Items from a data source
------------------------------------

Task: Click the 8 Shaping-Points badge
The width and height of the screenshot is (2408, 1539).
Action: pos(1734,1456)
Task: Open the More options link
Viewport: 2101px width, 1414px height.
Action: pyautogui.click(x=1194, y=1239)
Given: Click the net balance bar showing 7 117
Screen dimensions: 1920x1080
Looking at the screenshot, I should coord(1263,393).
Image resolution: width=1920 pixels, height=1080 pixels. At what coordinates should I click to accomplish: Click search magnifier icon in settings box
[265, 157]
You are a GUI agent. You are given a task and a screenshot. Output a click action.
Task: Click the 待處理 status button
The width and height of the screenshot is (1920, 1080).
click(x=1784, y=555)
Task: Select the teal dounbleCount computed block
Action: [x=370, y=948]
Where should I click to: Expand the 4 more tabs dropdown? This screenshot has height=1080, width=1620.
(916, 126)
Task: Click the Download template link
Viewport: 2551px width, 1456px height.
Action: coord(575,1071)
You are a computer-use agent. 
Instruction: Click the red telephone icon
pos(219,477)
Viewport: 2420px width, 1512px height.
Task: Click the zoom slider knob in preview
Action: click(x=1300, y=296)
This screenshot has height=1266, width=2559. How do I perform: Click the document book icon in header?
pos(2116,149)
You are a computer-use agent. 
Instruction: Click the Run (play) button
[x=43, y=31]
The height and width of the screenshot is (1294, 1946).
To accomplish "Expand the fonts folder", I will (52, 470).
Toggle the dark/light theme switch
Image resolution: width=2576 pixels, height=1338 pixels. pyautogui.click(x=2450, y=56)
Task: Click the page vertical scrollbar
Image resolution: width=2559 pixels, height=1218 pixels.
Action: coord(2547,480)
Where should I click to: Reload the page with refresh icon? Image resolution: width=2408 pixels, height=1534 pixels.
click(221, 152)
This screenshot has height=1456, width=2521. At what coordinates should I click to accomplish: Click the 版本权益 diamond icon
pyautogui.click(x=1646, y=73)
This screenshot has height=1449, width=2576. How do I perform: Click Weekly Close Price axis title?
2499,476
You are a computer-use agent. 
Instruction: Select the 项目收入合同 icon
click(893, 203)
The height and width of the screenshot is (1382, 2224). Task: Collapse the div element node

------------------------------------

**What is required**
Up to and including the line with "Task: Click the Download template link", output each line of the entries above exactly, starting from the first.

**Exercise response**
Task: Click the 8 Shaping-Points badge
The width and height of the screenshot is (2408, 1539).
Action: pos(1734,1456)
Task: Open the More options link
Viewport: 2101px width, 1414px height.
Action: pyautogui.click(x=1194, y=1239)
Given: Click the net balance bar showing 7 117
Screen dimensions: 1920x1080
Looking at the screenshot, I should coord(1263,393).
Image resolution: width=1920 pixels, height=1080 pixels. At what coordinates should I click to accomplish: Click search magnifier icon in settings box
[265, 157]
You are a GUI agent. You are given a task and a screenshot. Output a click action.
Task: Click the 待處理 status button
The width and height of the screenshot is (1920, 1080).
click(x=1784, y=555)
Task: Select the teal dounbleCount computed block
Action: [x=370, y=948]
Where should I click to: Expand the 4 more tabs dropdown? This screenshot has height=1080, width=1620.
(916, 126)
Task: Click the Download template link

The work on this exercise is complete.